┌─ Фрагмент текста

Несмотря на такой благоприятный выход бригады из тяжелого положения за счет долитого горючего, это, к моему удивлению, не помешало полковнику Смирнову, не сказав мне ни слова, за это вмешательство жаловаться на меня Хри-пину и Гринбергу.
После этой явно нелепой жалобы я спросил полковника Смирнова, почему он забыл, что мы оба члены партии и можем обходиться без жалоб. На это Смирнов ответил, что «так лучше». Если Смирнову было лучше не доливать горючего и летать с безрассудным, ничем не вызываемым и не оправданным риском для людей и машин, то, по-моему, было лучше долить горючего и этим увеличить гарантию спокойной, уверенной работы летного состава, а следовательно, увеличить гарантию успеха бригады, тем более в неустойчивой погоде осенью, особенно ночью.
д) Летом 1937 г. Алкснис на Монинском аэродроме незаслуженно унижал боеспособность 23-й авиабригады, что могло внушать неверие в наши силы у присутствующего начсостава. На это я доложил, что личный состава работает много, но в работе есть недочеты, которые устраняем и будем устранять. Однако, несмотря на это, мы всегда готовы и когда будет надо, крепко двинем фашистам. Конечно, я этим честным, открытым заявлением закрыл незаслуженно оскорбляемый, молчавший начсостав и принял унижение (ведь говорил заместитель Наркома!) на себя.
е) В конце лета 1937 г. на совещании начсостава 23-й авиабригады, когда во время разбора аварии командира 45-й авиаэскадрильи Бибикова, Хрипин и Гринберг смазывали вопрос о воспитании инициативы начсостава и незаслуженно грязнили корпусное звено, я репликой Гринбергу сказал, что «Ваши установки противоречат установкам Народного комиссара обороны». На это Хрипин разразился угрозами, заявив, что «наши пути расходятся». Я тоже репликой ответил: «Возможно».

└─

*Что сделать:*
(A) Почему, согласно фрагменту текста, было лучше долить горючего? Ответьте в одном–трех предложениях.
(B) Повторите из фрагмента текста отрывок от слов «После этой явно» до слов «осенью, особенно ночью.».
(C) Перечислите все фамилии людей, упомянутых во фрагменте текста.

┌─ Выборка данных

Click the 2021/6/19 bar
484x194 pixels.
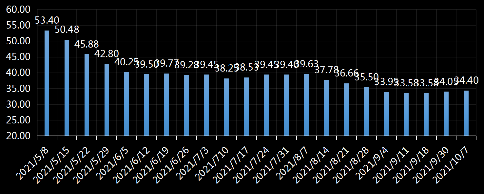point(167,104)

└─

*Ответы по порядку:*
(A) Долитое горючее увеличивало гарантию спокойной, уверенной работы летного состава, а значит, и гарантию успеха бригады. Это было особенно важно в неустойчивую осеннюю погоду, тем более ночью.

(B)
После этой явно нелепой жалобы я спросил полковника Смирнова, почему он забыл, что мы оба члены партии и можем обходиться без жалоб. На это Смирнов ответил, что «так лучше». Если Смирнову было лучше не доливать горючего и летать с безрассудным, ничем не вызываемым и не оправданным риском для людей и машин, то, по-моему, было лучше долить горючего и этим увеличить гарантию спокойной, уверенной работы летного состава, а следовательно, увеличить гарантию успеха бригады, тем более в неустойчивой погоде осенью, особенно ночью.

(C) Смирнов, Хрипин, Гринберг, Алкснис, Бибиков